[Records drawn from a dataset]
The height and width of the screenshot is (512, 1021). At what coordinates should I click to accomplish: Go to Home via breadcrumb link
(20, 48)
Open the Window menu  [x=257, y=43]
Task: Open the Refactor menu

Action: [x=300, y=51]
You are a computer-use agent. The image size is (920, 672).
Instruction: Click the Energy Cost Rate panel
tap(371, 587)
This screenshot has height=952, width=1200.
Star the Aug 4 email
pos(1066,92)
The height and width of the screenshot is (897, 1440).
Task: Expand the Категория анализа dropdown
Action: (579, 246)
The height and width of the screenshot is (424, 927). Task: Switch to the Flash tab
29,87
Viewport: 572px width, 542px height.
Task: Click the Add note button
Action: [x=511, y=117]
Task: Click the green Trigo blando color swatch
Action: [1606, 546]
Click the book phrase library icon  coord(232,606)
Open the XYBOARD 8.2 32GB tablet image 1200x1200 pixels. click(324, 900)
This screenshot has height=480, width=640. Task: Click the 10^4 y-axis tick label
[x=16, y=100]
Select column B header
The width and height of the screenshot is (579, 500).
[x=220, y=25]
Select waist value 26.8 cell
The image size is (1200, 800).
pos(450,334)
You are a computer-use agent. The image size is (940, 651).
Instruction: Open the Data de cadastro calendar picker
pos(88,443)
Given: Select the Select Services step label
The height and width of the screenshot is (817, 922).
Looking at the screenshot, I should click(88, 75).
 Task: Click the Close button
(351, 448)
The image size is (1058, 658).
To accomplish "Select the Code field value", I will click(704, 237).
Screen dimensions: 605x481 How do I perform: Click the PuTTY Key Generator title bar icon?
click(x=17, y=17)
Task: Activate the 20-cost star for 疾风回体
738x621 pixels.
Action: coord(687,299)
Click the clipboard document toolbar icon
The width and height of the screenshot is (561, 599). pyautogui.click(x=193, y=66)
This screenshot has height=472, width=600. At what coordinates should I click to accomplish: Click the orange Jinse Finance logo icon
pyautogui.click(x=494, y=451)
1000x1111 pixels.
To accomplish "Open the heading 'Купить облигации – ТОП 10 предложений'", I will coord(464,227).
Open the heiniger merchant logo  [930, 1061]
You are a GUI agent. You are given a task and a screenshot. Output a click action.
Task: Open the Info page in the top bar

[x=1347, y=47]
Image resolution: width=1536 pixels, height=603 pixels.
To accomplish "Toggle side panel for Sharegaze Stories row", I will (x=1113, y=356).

DESCRIPTION OF THE TASK:
Look above for the line with "Click the book" and the line with "Select column B header", and reproduce exactly those two lines plus every line between, nothing more.

TASK SOLUTION:
Click the book phrase library icon  coord(232,606)
Open the XYBOARD 8.2 32GB tablet image 1200x1200 pixels. click(324, 900)
This screenshot has height=480, width=640. Task: Click the 10^4 y-axis tick label
[x=16, y=100]
Select column B header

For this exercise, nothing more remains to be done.